= Problem details =
Copy each of the lines below word for word, leaving out the pictures.

(Word and item position data)
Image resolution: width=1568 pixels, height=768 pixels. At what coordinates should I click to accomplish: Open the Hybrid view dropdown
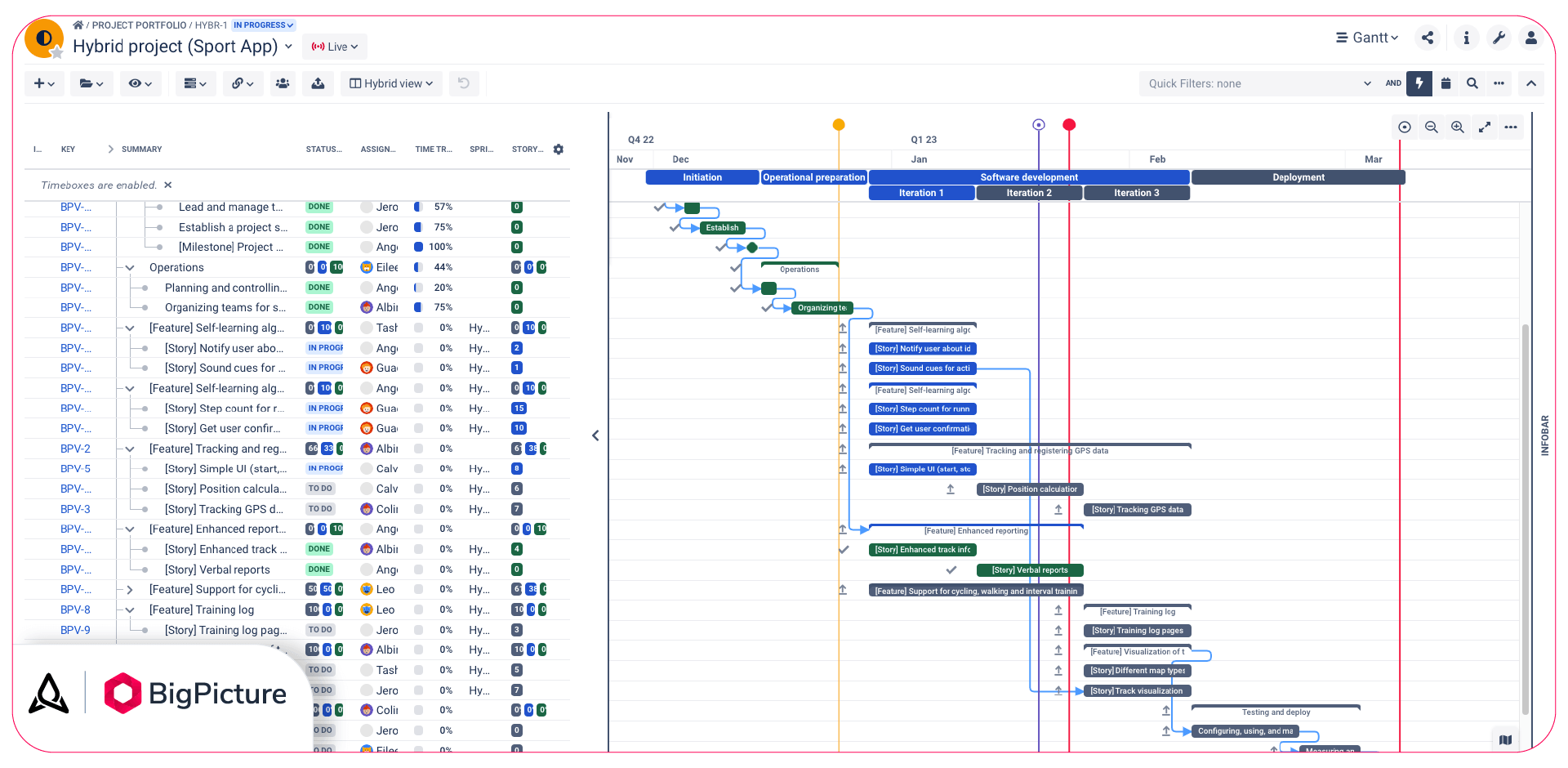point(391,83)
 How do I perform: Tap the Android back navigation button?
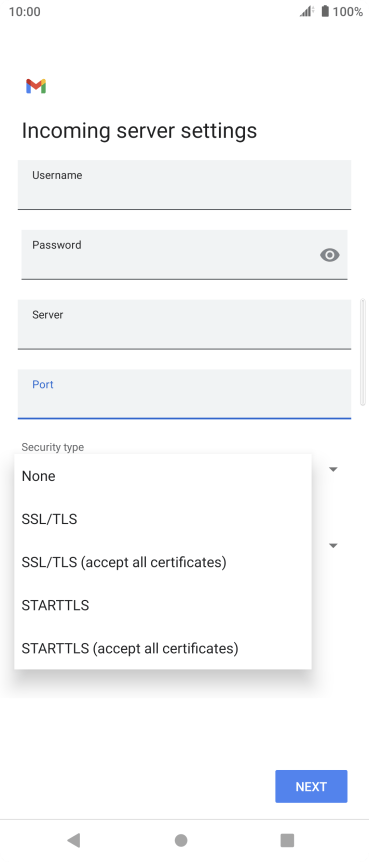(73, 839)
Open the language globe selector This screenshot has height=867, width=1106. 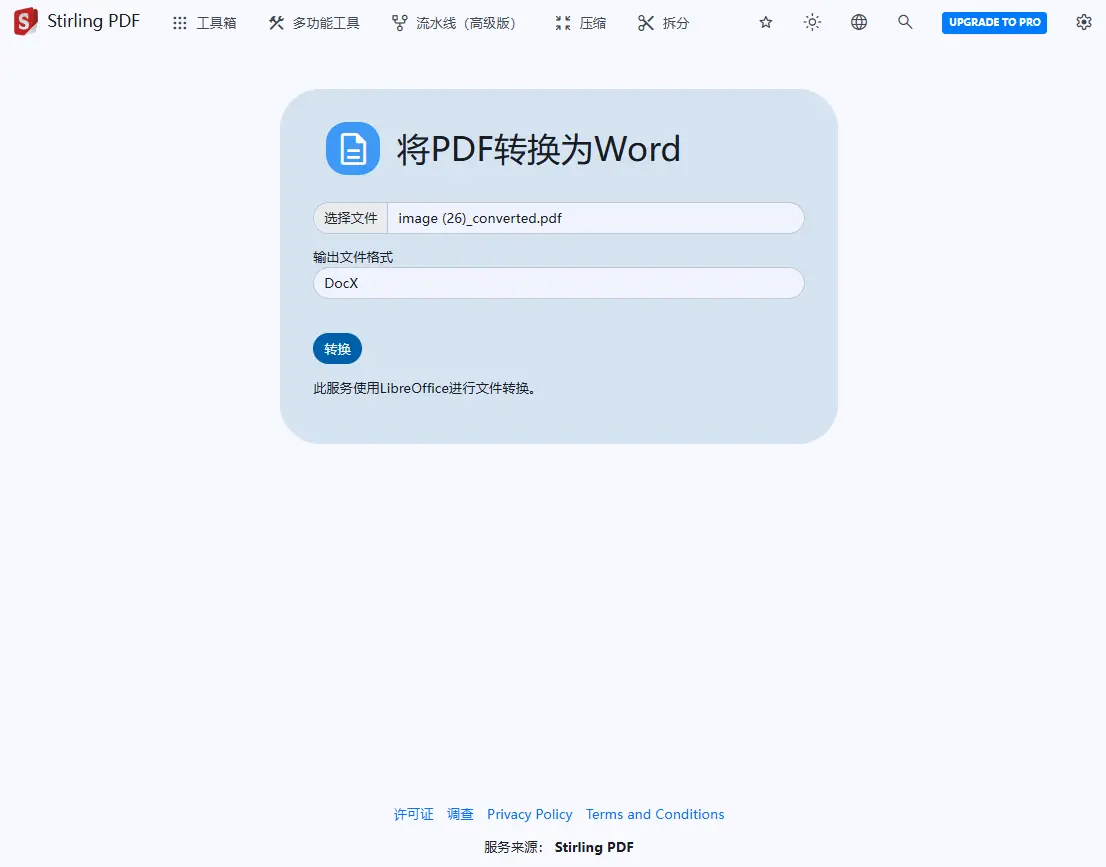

= Exercise solution =
Image resolution: width=1568 pixels, height=768 pixels. At what coordinates should I click to accomplish: Open the Hybrid view dropdown
point(391,83)
 How do I perform: Tap the Android back navigation button?
(73, 839)
Open the language globe selector This screenshot has height=867, width=1106. 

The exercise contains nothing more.